For that reason, Blue Tree limits its life sciences holdings to just one-third of its portfolio, Mr. Morrison said, and the seed funding outfit invests in few pure pharma startup companies.
Impressive record
UPMC’s investment track record in entrepreneurial efforts has been impressive, yielding about $2 for every dollar invested — a return of more than $1.5 billion on an investment of $800 million, according to UPMC.
Most of those investments have been in digital products, so realizing the same returns from translational science may be more difficult.
What sets UPMC Enterprises’ strategy apart are plans to invest in every phase of a startup’s life — from early seed funding rounds through exit in an initial public offering or acquisition by a larger company.
The approach will spare startups from having to pause work on a new product for fund raising, while also helping fledgling companies avoid early flame out caused by cash-flow problems, said James Jordan, president and CEO of South Side-based Pittsburgh Life Sciences Greenhouse.
UPMC “commits all the way to the end, or partners with other investors, so the companies don’t have to waste a lot of time raising money,” Mr. Jordan said. “It takes the risk out.”

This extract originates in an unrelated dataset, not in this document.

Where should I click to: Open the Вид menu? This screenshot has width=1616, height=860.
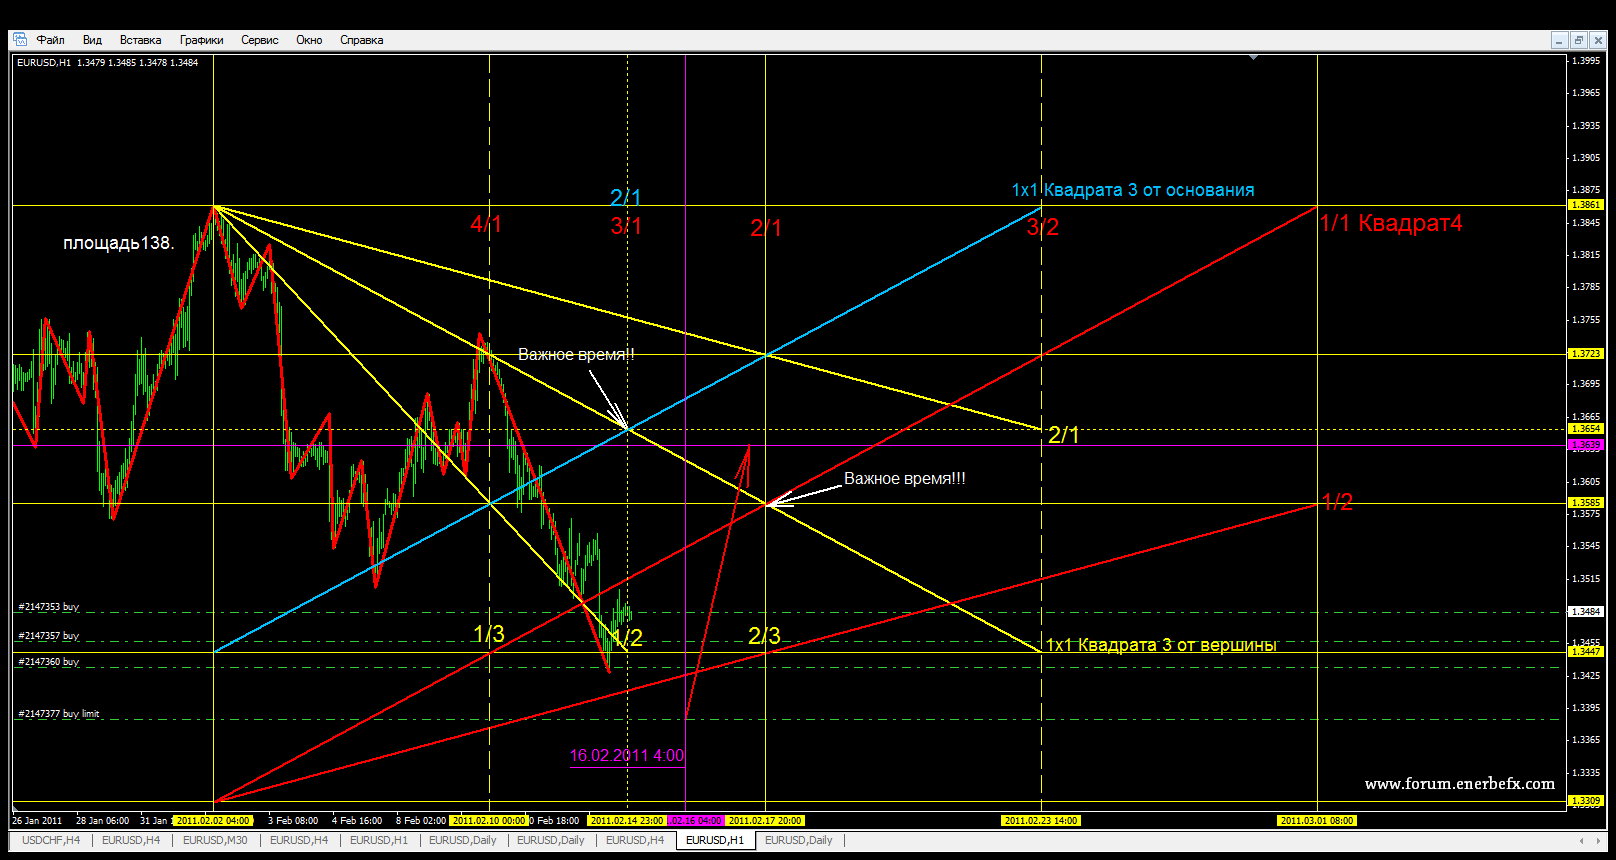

The $1 billion commitment over four years could also help fill a void in life science investment capital in Pittsburgh: State support for Pittsburgh’s Life Sciences Greenhouse from tobacco settlement money is $1 million, but what’s needed for pre-seed phase startup funding is $4 million to $5 million, Mr. Jordan said. “UPMC could fill the gap.”
Carrying the flag for UPMC’s new investment strategy is BlueSphere Bio, a 3-year-old biotech startup that was UPMC Enterprises’ first translational science spinout. The company has developed a way to quickly identify and multiply naturally occurring cells in the body to dramatically amplify an attack on cancer cells, said BlueSphere co-founder Warren Shlomchik, a physician who directs Hematopoietic Stem Cell Transplant & Cell Therapy at the University of Pittsburgh.
“To most people, this is kind of an imaginary thing,” Dr. Shlomchik said, “but it’s actually operationally possible. And it can be done faster, in a few days rather than a few months.”
The result will be a personalized “medicine” for each patient, said Dr. Shlomchik’s brother and company cofounder Mark Shlomchik, chair of the department of immunology at Pitt.
“It hugely augments the natural response,” he said.
The startup — which has attracted $10 million in Series A funding plus another tranche of $5 million in funding, both from UPMC Enterprises — won’t have a permanent address until midyear after signing a lease, but is already planning a second funding round.
BlueSphere CEO David Apelian, a physician and biotech industry veteran, couldn’t say when the company’s first product would make it to market, but clinical trials are anticipated in 2022. In the meantime, UPMC Enterprises’ promise may finally give lift to the dream of a life sciences economy in the city, he said.
“I just think it’s going to have a domino effect on Pittsburgh,” Dr. Apelian said about UPMC’s investment. “This could be a really nice catalyst for longterm growth.”